A Local Clustering Algorithm for Massive Graphs and its Application to Nearly-Linear Time Graph Partitioning

A Local Clustering Algorithm for Massive Graphs and its Application to   Nearly-Linear Time Graph Partitioning

We study the design of local algorithms for massive graphs. A local algorithm is one that finds a solution containing or near a given vertex without looking at the whole graph. We present a local clustering algorithm. Our algorithm finds a good cluster–a subset of vertices whose internal connections are significantly richer than its external connections–near a given vertex. The running time of our algorithm, when it finds a non-empty local cluster, is nearly linear in the size of the cluster it outputs. Our clustering algorithm could be a useful primitive for handling massive graphs, such as social networks and web-graphs. As an application of this clustering algorithm, we present a partitioning algorithm that finds an approximate sparsest cut with nearly optimal balance.

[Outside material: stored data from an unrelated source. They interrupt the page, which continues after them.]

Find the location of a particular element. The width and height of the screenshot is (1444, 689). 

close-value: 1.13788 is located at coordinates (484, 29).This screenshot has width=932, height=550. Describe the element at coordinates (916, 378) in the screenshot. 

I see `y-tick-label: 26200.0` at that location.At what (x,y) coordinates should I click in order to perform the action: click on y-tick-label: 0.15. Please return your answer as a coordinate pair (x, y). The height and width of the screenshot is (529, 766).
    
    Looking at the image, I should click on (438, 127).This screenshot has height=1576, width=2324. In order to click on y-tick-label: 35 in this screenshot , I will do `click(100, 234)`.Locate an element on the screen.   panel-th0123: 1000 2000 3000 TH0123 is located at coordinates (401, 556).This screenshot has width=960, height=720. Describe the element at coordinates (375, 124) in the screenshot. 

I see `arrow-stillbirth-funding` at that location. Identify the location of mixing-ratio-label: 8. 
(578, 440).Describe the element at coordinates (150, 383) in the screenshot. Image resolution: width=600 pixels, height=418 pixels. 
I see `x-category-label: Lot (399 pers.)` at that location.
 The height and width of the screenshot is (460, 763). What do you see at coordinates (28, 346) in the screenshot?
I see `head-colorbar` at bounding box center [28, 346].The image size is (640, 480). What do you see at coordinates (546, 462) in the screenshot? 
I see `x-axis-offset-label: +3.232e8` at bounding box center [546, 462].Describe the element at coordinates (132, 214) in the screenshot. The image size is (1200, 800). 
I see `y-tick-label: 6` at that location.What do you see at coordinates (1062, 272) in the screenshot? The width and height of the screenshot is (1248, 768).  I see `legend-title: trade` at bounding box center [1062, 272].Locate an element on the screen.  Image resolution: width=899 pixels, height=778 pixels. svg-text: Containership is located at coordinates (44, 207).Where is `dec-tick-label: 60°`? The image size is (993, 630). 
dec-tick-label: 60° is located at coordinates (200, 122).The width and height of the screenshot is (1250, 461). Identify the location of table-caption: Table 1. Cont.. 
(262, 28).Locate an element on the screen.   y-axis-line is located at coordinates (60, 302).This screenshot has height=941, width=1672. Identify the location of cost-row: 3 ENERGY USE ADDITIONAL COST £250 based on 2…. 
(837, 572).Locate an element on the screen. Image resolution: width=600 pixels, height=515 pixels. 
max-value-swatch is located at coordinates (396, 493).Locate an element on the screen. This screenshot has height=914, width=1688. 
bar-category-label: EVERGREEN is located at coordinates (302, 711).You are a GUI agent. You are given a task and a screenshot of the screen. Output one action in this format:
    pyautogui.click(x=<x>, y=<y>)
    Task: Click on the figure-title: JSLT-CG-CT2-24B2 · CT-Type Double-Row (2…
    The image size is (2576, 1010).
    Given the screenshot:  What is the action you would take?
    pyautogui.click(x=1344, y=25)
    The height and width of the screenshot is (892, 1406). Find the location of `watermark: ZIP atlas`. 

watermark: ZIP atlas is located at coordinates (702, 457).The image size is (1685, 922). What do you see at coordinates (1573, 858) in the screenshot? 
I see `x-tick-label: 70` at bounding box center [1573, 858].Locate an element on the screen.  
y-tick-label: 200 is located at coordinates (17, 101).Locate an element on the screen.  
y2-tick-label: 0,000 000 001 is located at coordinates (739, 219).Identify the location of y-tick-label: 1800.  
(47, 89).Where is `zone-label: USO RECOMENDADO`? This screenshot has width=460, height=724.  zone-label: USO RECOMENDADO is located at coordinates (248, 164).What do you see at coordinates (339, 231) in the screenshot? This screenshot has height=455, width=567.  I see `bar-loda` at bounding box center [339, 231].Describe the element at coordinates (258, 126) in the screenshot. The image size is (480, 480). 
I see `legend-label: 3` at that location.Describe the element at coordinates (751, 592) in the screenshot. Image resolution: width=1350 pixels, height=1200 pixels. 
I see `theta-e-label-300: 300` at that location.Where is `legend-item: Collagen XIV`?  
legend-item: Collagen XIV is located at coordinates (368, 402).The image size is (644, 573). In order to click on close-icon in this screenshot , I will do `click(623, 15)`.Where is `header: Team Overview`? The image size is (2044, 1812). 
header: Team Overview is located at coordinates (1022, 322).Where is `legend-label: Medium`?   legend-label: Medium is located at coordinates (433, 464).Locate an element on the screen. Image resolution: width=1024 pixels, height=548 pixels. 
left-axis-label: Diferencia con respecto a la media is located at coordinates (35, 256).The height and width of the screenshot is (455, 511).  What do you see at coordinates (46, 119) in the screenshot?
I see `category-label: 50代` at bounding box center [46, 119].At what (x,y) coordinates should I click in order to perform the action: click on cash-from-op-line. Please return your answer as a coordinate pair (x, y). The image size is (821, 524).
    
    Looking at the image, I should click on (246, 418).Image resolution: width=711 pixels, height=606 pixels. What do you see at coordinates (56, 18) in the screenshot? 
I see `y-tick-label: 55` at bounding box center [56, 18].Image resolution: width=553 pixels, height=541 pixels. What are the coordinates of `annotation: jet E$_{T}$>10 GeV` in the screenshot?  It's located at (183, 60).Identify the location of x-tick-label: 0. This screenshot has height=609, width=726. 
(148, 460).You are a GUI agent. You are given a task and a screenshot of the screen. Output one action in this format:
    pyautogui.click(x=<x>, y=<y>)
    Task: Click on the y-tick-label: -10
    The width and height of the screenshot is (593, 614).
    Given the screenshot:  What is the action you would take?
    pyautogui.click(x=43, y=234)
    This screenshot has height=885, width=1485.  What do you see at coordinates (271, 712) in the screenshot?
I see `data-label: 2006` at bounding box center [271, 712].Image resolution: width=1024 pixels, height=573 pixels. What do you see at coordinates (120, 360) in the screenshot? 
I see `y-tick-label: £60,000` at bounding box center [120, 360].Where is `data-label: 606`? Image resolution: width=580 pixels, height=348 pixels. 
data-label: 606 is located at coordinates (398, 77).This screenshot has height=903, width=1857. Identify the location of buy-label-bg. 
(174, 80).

Our algorithm takes time nearly linear in the number edges of the graph. Using the partitioning algorithm of this paper, we have designed a nearly-linear time algorithm for constructing spectral sparsifiers of graphs, which we in turn use in a nearly-linear time algorithm for solving linear systems in symmetric, diagonally-dominant matrices. The linear system solver also leads to a nearly linear-time algorithm for approximating the second-smallest eigenvalue and corresponding eigenvector of the Laplacian matrix of a graph. These other results are presented in two companion papers.


💡 Research Summary

The paper tackles the problem of designing algorithms that operate locally on massive graphs, where “local” means that the algorithm discovers a solution near a given seed vertex without having to inspect the entire graph. The authors introduce a local clustering algorithm that, given a seed vertex s, quickly finds a set of vertices (a cluster) whose internal edge density is substantially higher than its external edge density. The algorithm is based on a modified personalized PageRank (or heat‑kernel) diffusion: starting from s a unit of probability mass is repeatedly “pushed” to neighboring vertices while maintaining for each vertex a residual mass and a settled mass. When the residual at a vertex falls below a prescribed tolerance ε, the push operation stops for that vertex. This push‑pull scheme guarantees that only vertices whose total volume is comparable to the volume of the output cluster ever receive non‑negligible mass, which yields a running time that is essentially linear in the size of the output cluster.

To evaluate cluster quality the algorithm sorts vertices by the amount of settled mass they have received and computes the conductance of every prefix of this ordering. Conductance, defined as the ratio of the weight of edges leaving the set to the minimum of the volume of the set and its complement, measures how well‑separated a set is. The prefix with the smallest conductance is returned as the local cluster. The authors prove that, if a non‑empty cluster exists with conductance φ, the algorithm finds a set whose conductance is O(√φ log n) in time Õ(vol(C)/ε), where vol(C) is the volume of the returned cluster and Õ hides polylogarithmic factors.

Beyond the single‑seed clustering routine, the paper shows how to turn this primitive into a nearly‑linear‑time global graph partitioning algorithm. By repeatedly invoking the local clustering subroutine on carefully chosen seeds and recursively cutting the graph, the algorithm produces a cut whose balance lies within a constant factor of the optimal (e.g., each side contains at least a constant fraction of the total volume) and whose conductance is within an O(√log n) factor of the sparsest possible cut. The total work of the partitioning algorithm is Õ(m), where m is the number of edges, which is essentially optimal for dense graphs.

The significance of these results extends far beyond partitioning. The authors point out that the same local clustering technique can be used to construct spectral sparsifiers in nearly linear time. A spectral sparsifier preserves the Laplacian quadratic form of the original graph up to (1±ε) while having only O(n log n/ε²) edges. With such sparsifiers in hand, they obtain a nearly‑linear‑time solver for symmetric, diagonally‑dominant (SDD) linear systems, a cornerstone of many graph‑based computations. The SDD solver, in turn, yields fast algorithms for approximating the second smallest eigenvalue (the algebraic connectivity) and its associated eigenvector of the graph Laplacian. These downstream applications are described in two companion papers.

In summary, the paper makes three major contributions: (1) a provably efficient local clustering algorithm whose running time scales with the output size rather than the whole graph; (2) a global partitioning method that leverages the local primitive to achieve almost‑linear‑time computation of an approximately optimal sparsest cut with good balance; and (3) a blueprint for using the partitioner to build spectral sparsifiers and, consequently, nearly‑linear‑time algorithms for SDD linear systems and Laplacian eigenpair approximation. The work opens a new paradigm for massive‑graph processing where local computation replaces costly global sweeps, making it highly relevant for social‑network analysis, web‑graph mining, and large‑scale machine‑learning pipelines.